Posted on 10/06/2006 2:55:41 PM PDT by calcowgirl

SACRAMENTO – A political newcomer seeking his first elected office faces a familiar figure admittedly nearing the end of his political career in this year's campaign for state insurance commissioner.

Republican Steve Poizner and Democratic Lt. Gov. Cruz Bustamante are in an open race that appears to be among the closest of all the so-called down-ballot contests.

For motorists, homeowners, business owners and anyone else who buys insurance, the choice may be one of the most important votes they cast on Nov. 7.

The insurance commissioner has broad regulatory powers, including the authority to approve or reject the rates on an estimated $120 billion worth of insurance products that California businesses and individuals purchase every year.
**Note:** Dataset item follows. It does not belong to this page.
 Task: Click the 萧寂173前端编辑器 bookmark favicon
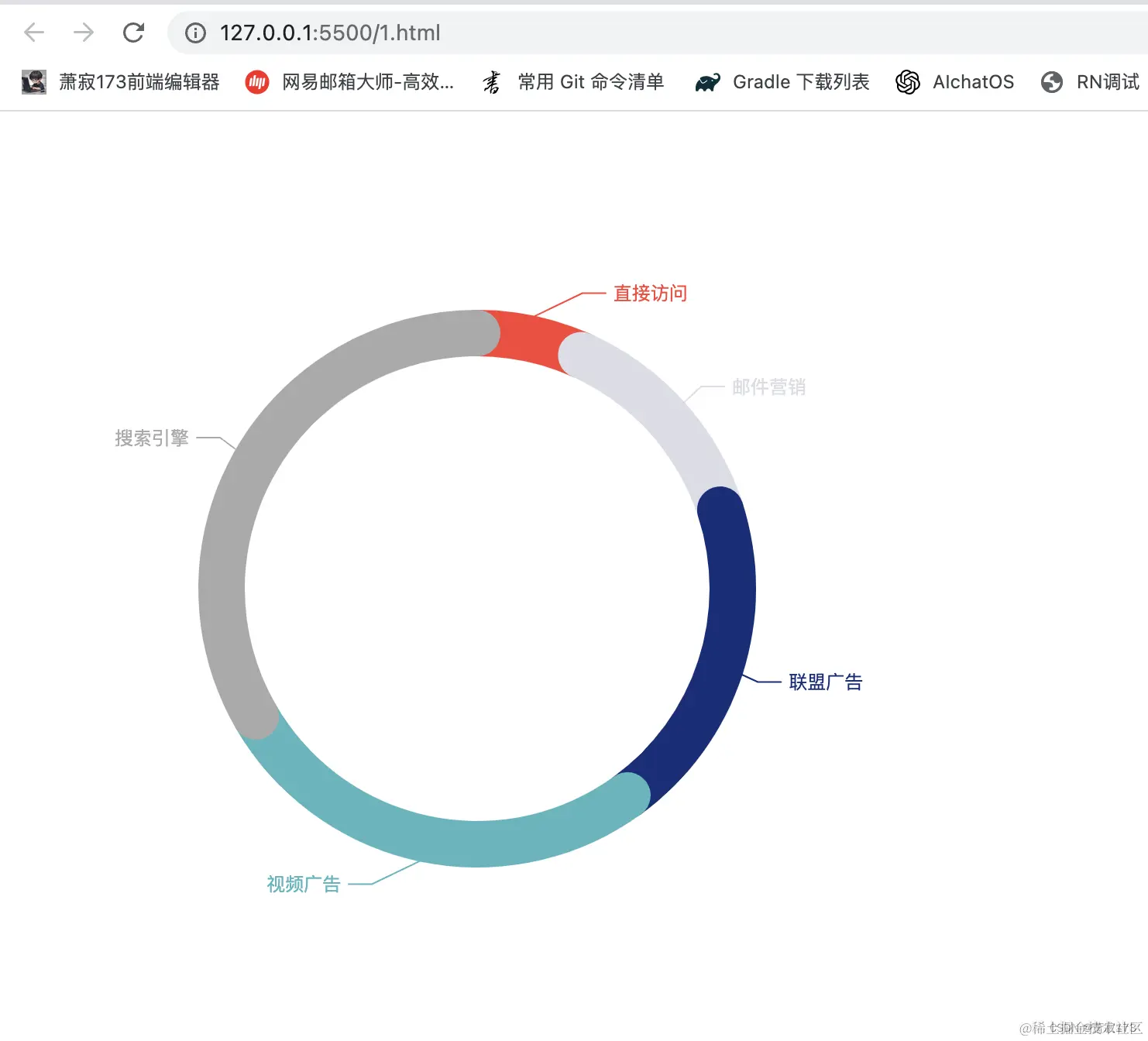[x=33, y=81]
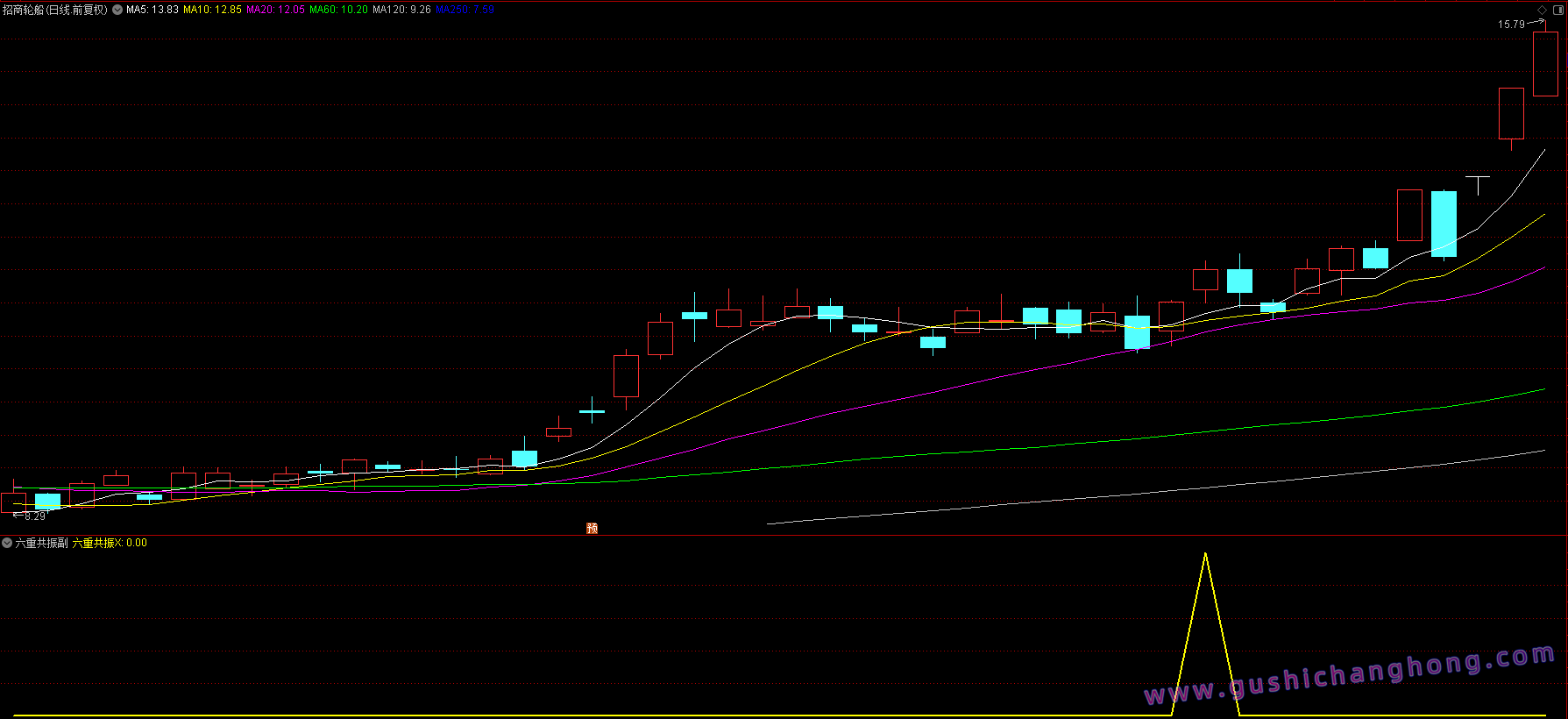Image resolution: width=1568 pixels, height=719 pixels.
Task: Click the 15.79 high price annotation
Action: 1511,25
The commissioner also oversees a department that licenses more than 1,500 insurance companies and 340,000 agents and brokers. The office presides over major anti-fraud and consumer protection units and sets policies that determine how the department interacts with the public.

“This position touches every family and every business in a big way,” said Poizner, a 49-year-old Silicon Valley entrepreneur who started two high-tech companies and amassed a multimillion-dollar fortune.

Poizner, a Texan who stayed in California after earning a graduate degree in business from Stanford, spent nearly $7 million of his own money on a failed Assembly race two years ago.

He has poured $7 million more into his latest campaign and would become a likely gubernatorial candidate down the road if he wins.

Bustamante, 53, rose from modest Fresno roots to become the first Latino speaker of the Assembly, and later the first Latino to win a statewide office in more than a century.

He served two terms as lieutenant governor and waged a controversial campaign as the Democratic alternative for governor in the 2003 recall. He has promised his wife that the commissioner's post will be the last political office he seeks.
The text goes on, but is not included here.